▶ **Tekstfragment**
···

Nog veel subtieler voor de ware student van de Schrift is de leer dat wij onze willen moeten laten gelden. Het werd in een religieus weekblad goed uitgedrukt:

"Het is zeker dat God ons onze willen heeft gegeven als een kostbaar en vitaal rentmeesterschap dat tot zijn eer en heerlijkheid gebruikt moet worden. Het leven dat herboren werd door geloof in Christus als Redder en dan in volle overgave aan Hem als Heer is overgedragen, is niet een leven waaruit de wil verdwijnt, maar waarin die als nooit tevoren gebruikt moet worden, aangedreven door de kracht van "dynamiet' (dynamis) van God. Het overgedragen, geest-gevulde leven dat zich verheugt in het in Christus verblijven, is ver verwijderd van dat van passiviteit en werkeloosheid. Aan hen allen werden de woorden gericht: "Want God is Degene Die in jullie zowel het willen als het werken inwerkt, ten behoeve van het welbehagen," (Filip. 2;13). Het Griekse werkwoord dat hier met "willen" is vertaald is hetzelfde werkwoord theloo, dat iets uitdrukt dat vele malen krachtiger is dan slechts een wens of verlangen, want het is het doel, het besluit, de wil van God die werkt in de levens van Zijn kinderen."

···

▶ **Vastgelegde gegevens**
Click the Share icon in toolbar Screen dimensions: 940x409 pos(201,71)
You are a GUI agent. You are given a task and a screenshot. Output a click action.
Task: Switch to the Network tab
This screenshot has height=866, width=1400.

···

▶ **Te doen**
A – Geef bij elke bewering aan of die overeenkomt met het tekstfragment. Antwoord steeds met ja of nee en citeer de woorden uit de tekst die de doorslag geven.
(i) Het leven dat aan Christus is overgedragen, is een leven waaruit de wil verdwijnt.
(ii) Het Griekse werkwoord dat met "willen" is vertaald, is theloo.
(iii) Het aangehaalde citaat komt uit een religieus maandblad.
B – Wat drukt het werkwoord theloo volgens het tekstfragment uit?

▶ **Uitwerkingen**
A –
(i) Nee: "is niet een leven waaruit de wil verdwijnt"
(ii) Ja: "is hetzelfde werkwoord theloo"
(iii) Nee: "in een religieus weekblad"

B – Iets dat vele malen krachtiger is dan slechts een wens of verlangen, namelijk het doel, het besluit, de wil van God die werkt in de levens van Zijn kinderen.